Le quatrième opus des agneaux de Dieu,
Ashes Of The Wake, succède avec harmonie à l’efficace et surprenant
As The Palaces Burn. Ce qui avait étonné à l’écoute de ce dernier, c’est l’amélioration technique et sonore des mecs de Richmond. Les ex-Burn The Priest fournissent, un an après leur précédente galette, un brûlot dans une même lignée.
Pourtant, même si les affaires semblent de mieux en mieux tourner pour la troupe, ils ont décidé de ne pas continuer leur route en compagnie du producteur
Devin Townsend. Mais les brebis ne se sont ni égarées, ni en de mauvaises mains, puisqu’elles continuent avec Machine, plus connu pour son travail sur The Power to Believe de King Crimson, From Bliss to Devastion de
Bloodsimple ou encore Blast Tyrants de
Clutch.
L’atmosphère houleuse du dernier album en date n’a donc pas disparu avec le frontman de
Strapping Young Lad et, est renvoyée avec une clarté et une claque déferlante à notre face. Les premières notes de Laid To Rest sont capitales pour s’embarquer dans ce nouveau voyage, le morceau n’est pas sans rappeler Ruin. Le groupe donne l’impression d’avoir gagné en feeling et en sérénité, fournissant un début d’album totalement déjanté, comme le fut
As The Palaces Burn.
On se laisse facilement prendre au Now You’ve Got Something To Die For répété avec cœur par un
Randy Blythe rampant tel un rat dans un registre éraillé et terriblement terrifiant. Le frontman n’hésite pas à se lancer dans un monologue avant un Omerta destructeur, durant lequel le rythme se ralentit pour plus d’oppression.
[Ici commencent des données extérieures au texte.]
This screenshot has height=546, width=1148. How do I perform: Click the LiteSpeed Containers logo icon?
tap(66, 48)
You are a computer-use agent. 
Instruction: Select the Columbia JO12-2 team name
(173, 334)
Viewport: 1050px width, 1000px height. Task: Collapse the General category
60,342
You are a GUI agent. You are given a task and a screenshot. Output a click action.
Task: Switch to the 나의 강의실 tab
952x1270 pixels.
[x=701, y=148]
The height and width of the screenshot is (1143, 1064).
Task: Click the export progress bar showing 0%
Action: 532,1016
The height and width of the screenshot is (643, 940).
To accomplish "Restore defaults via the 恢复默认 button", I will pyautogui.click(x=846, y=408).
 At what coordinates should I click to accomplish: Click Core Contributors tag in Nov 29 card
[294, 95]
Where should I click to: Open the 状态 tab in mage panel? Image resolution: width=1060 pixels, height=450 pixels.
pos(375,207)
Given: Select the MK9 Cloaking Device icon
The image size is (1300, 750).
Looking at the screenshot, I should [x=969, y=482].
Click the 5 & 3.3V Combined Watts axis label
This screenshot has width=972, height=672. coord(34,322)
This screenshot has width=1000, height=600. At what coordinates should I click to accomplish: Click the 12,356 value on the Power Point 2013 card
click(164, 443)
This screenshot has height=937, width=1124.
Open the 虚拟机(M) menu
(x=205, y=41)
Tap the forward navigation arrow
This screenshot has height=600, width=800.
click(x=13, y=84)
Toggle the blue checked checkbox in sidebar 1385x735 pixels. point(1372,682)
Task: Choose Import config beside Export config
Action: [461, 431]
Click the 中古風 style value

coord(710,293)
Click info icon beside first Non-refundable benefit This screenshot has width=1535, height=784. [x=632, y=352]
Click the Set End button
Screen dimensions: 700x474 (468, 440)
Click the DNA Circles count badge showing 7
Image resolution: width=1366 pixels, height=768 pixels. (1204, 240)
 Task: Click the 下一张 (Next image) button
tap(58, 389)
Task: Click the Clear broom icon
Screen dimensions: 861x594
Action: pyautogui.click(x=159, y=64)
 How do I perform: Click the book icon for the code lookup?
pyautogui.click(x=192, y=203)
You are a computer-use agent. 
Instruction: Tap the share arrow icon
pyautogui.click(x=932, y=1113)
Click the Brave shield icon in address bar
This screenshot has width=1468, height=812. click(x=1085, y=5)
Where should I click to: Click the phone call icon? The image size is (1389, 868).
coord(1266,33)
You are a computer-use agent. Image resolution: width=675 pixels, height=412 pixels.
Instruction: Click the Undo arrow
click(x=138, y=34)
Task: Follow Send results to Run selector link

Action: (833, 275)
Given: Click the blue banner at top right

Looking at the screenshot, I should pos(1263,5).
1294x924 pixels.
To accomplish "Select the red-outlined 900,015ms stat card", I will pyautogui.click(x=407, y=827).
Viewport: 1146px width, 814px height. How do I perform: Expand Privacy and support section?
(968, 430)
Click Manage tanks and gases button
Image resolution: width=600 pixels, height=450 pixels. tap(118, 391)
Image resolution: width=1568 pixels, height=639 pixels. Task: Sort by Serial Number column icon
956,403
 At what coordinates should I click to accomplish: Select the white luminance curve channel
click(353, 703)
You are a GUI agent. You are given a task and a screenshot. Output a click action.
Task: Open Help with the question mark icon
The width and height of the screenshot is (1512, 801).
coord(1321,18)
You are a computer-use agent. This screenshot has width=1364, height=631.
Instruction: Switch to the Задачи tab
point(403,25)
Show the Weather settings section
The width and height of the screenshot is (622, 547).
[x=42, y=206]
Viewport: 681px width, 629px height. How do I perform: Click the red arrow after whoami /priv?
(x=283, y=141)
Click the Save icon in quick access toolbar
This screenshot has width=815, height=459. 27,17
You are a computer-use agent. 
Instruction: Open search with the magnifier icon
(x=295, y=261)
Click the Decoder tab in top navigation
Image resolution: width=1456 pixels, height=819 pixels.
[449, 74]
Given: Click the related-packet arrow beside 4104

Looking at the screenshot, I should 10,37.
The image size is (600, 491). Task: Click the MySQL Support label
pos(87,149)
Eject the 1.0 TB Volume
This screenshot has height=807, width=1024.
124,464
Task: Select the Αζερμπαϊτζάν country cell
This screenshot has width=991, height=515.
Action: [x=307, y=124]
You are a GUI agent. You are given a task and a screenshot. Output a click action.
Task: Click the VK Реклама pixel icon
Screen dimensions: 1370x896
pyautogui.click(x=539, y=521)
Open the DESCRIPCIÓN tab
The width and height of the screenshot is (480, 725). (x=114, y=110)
Lamb Of God est dorénavant sûr de ce qu’il fait, et s’avance sereinement vers la plus grande marche comme l'a fait
Pantera avant eux.
La comparaison est toujours d’actualité et
Lamb Of God ne s’en est d'ailleurs jamais caché. On peut également citer
Machine Head dans les exemples qu’ont suivi les mecs de Richmond, la rage employée rappelle le Burn My Eyes des mecs d’Oakland. On ne peut pas franchement dire que les agneaux manquent de personnalité, loin de là. Le monde de
Lamb Of God est bien défini, là où le talent de chacun est mis à rude épreuve. Mention spécial à Chris Adler qui se démène héroïquement, tout en aisance, à des multiples contre temps et rythmiques endiablées (le morceau
Ashes Of The Wake).
Tout comme son grand frère et Vigil, cet opus se termine sur un titre entêtant et terriblement accrocheur. Avec Remorse Is For The Dead, le quinquet clôt avec prestance ce
Ashes Of The Wake.
Un album sans grandes surprises, mais un opus qui se veut totalement rassurant pour les milliers de pèlerins dans le monde des ricains. Avec son troisième, puis quatrième album,
Lamb Of God se taille réellement une réputation, assez taillée pour promouvoir son dernier bébé au Ozzfest et être nommé par Revolver Magazine, comme étant le deuxième album metal de l'année.